I frutti avvelenati della globalizzazione! Dalla società liquida a quella solida.

Un mondo diverso da qualche anno. Da quando le comunicazioni sono diventate estremamente facili, con i voli low cost che ci consentono di viaggiare senza investire un patrimonio; da quando internet ci tiene tutti collegati, da quando i costi telefonici si sono abbassati enormemente.
Sono cadute le barriere, i confini si sono annullati e la terra è diventata un unico villaggio globale. Movimenti di merci di uomini e di pensiero, che hanno reso il mondo più piccolo e più uguale.

È diventato però difficile spiegare al cittadino congolese o del Ghana di 18 anni perché i suoi coetanei americani o europei debbano avere merce e consumi abbondanti e a lui debba mancare anche l’acqua corrente. Ed ecco gli spostamenti epocali di popolazione che stanno mettendo in crisi l’Occidente, che con il 20% della popolazione consuma l’80% delle risorse disponibili.
Ma è diventato difficile spiegare anche al cittadino americano della provincia, o al cittadino britannico del Nord, perché molte aziende che prima erano localizzate nel suo territorio si stanno spostando in altre parti del mondo, diminuendo il numero di occupati delle proprie zone.

Se poi viene a sapere che i prodotti fabbricati in Cina sono più convenienti perché da loro non sono garantiti i diritti minimi dei lavoratori o fanno lavorare i bambini, allora il disagio diventa rabbia. Per cui la globalizzazione diventa un processo da battere e si vogliono costruire muri (Trump), o si esce dall’UE (Brexit) perché si ritiene che gli altri siano i nemici da combattere.
Eppure con la globalizzazione un miliardo di persone è uscito dalla povertà assoluta, mentre moltissimi, soprattutto nell’Occidente industrializzato ma non solo, si sono avvicinati a consumi prima assolutamente impensabili.

Ma l’influenza sulle società occidentali del processo in corso può diventare dirompente, e la deriva populista e reazionaria e nazionalista, può diventare incontrollabile portando il mondo su una deriva inclinata pericolosa.
Ed allora la necessità che il processo non venga subito ma governato, forse costruendo qualche muro in più o mettendo qualche motovedetta ulteriore nel Mediterraneo, o qualche dazio in più su alcuni prodotti, ma evitando  che il processo venga totalmente interrotto come purtroppo sta avvenendo.
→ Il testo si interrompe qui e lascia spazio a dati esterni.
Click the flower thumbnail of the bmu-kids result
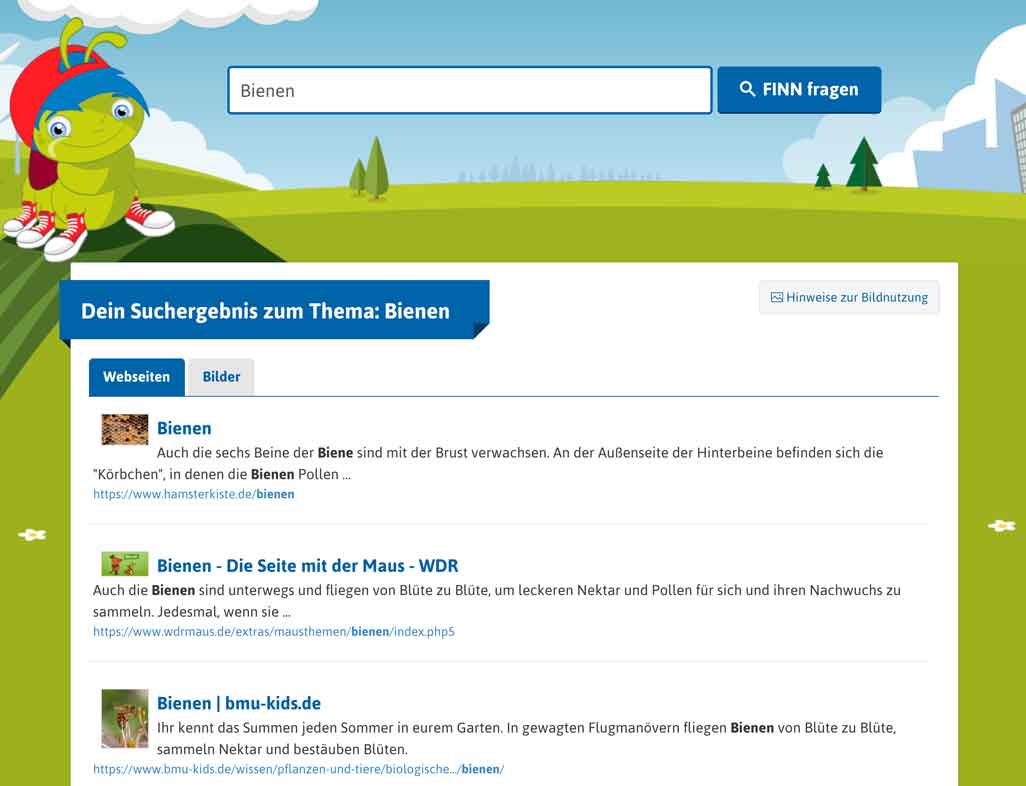The height and width of the screenshot is (786, 1026). coord(124,719)
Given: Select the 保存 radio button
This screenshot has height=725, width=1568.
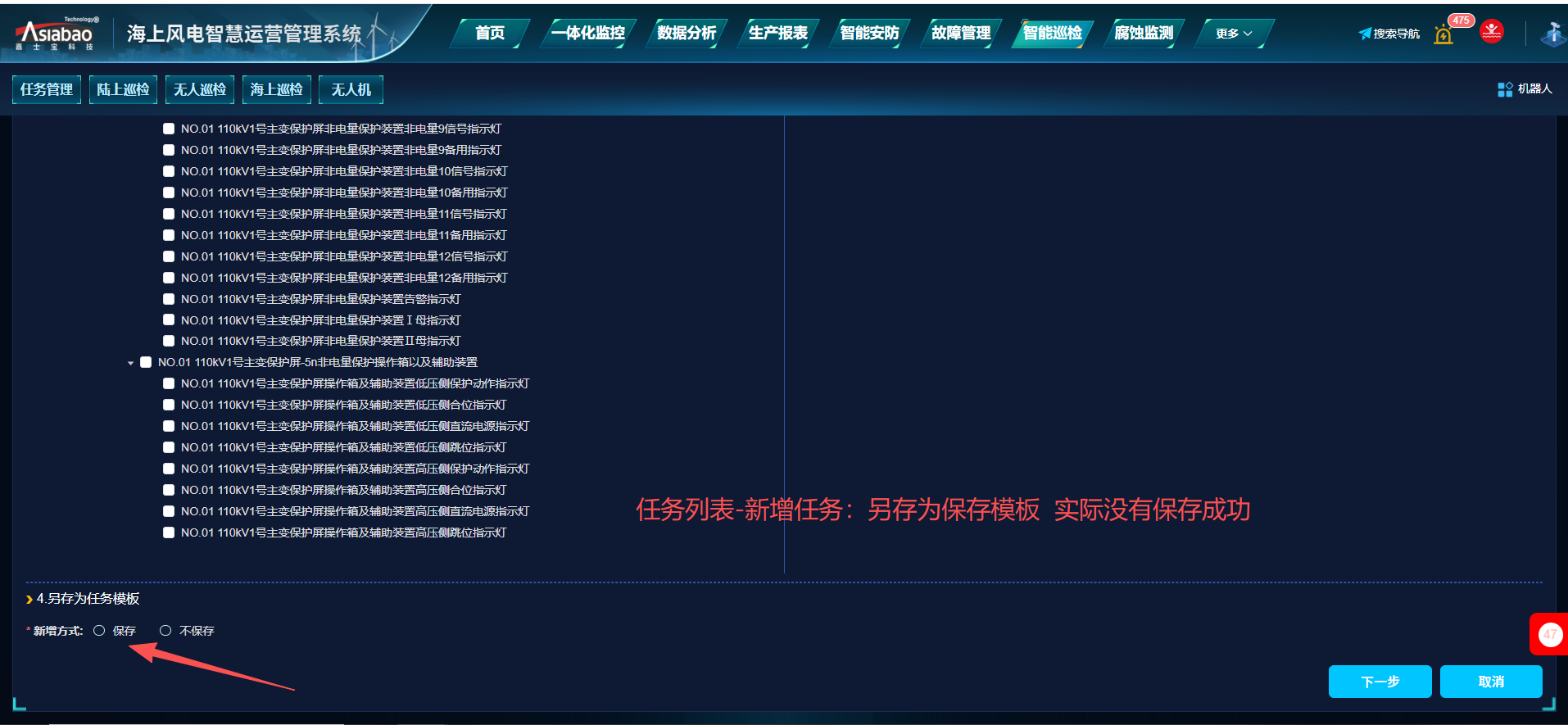Looking at the screenshot, I should coord(99,631).
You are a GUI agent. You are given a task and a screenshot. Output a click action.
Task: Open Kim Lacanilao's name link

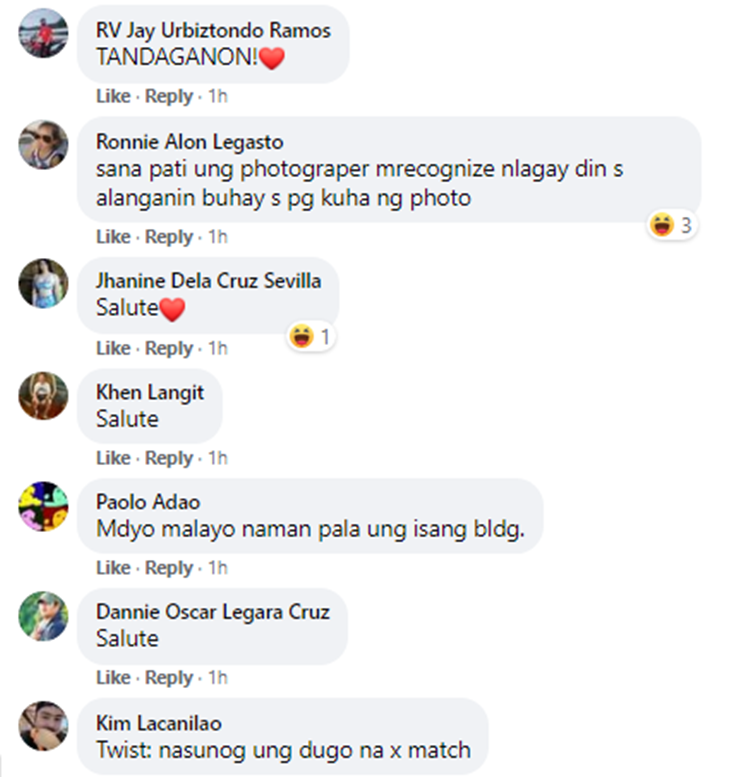[x=159, y=723]
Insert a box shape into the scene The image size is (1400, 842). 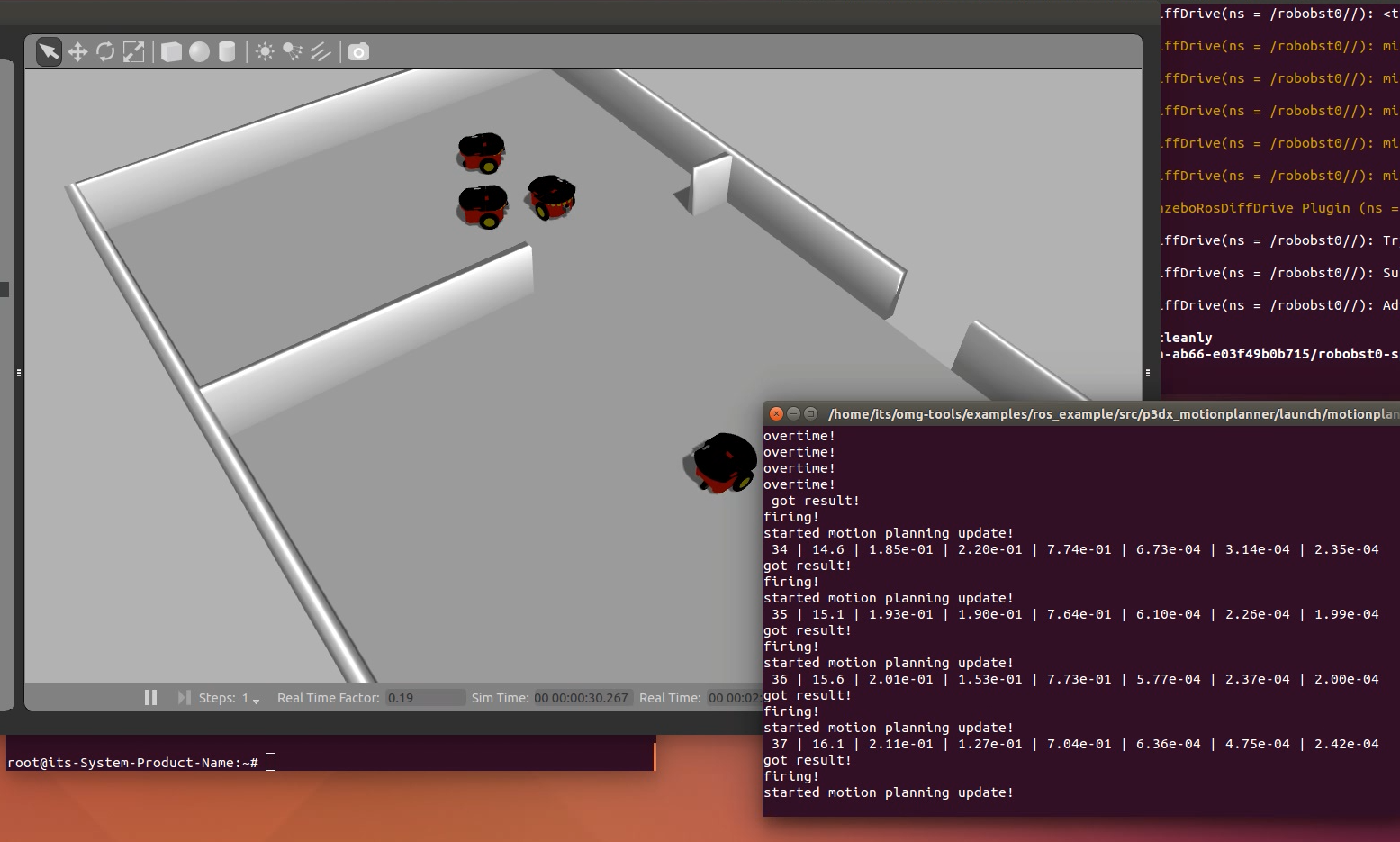click(x=170, y=51)
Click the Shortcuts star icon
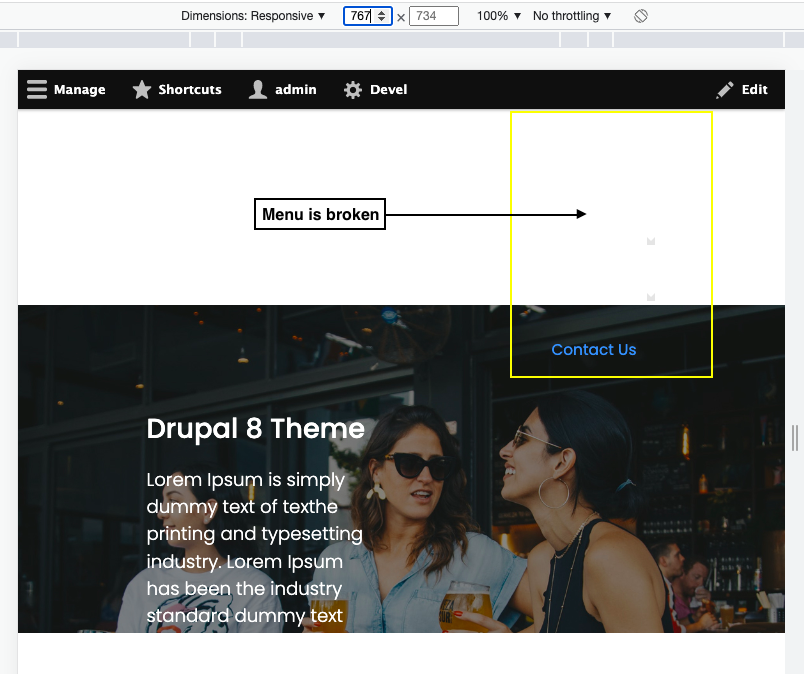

È necessario rendersi conto che volere tutto e subito, che posizioni del tipo accogliamo tutti che purtroppo anche il Papa ha abbracciato, come pure grandi partiti di massa, tranne a ripensarci solo recentemente cambiando la propria posizione di 180 gradi, sono da abbandonare, e che un sano realismo è non solo necessario ma indispensabile.
Perché se alcuni percorsi sono non solo inevitabili ma anche doverosi, come salvare uomini in mare, o dare il diritto alla cittadinanza a chi è nato in Italia ed ha avuto un percorso formativo adeguato (Ius Soli), o che la gente possa uscire dalla povertà assoluta o possa avere le medicine per la sopravvivenza è anche vero che bisogna preservare le democrazie occidentali.

E se la globalizzazione non viene adeguatamente governata i rischi che tali democrazie corrono sono gravi. Perché la gente, soprattutto le classi più povere, potrebbero sentire come una minaccia quella dei tanti – nell’immaginario –  ma che in realtà sono un numero accettabile ed opportuno per l’Europa, che arrivano dalle nostre parti o i processi di globalizzazione che vengono accusati di togliere il lavoro ai tanti disoccupati delle realtà del mondo industrializzato. Una guerra tra poveri che può devastare le nostre democrazie.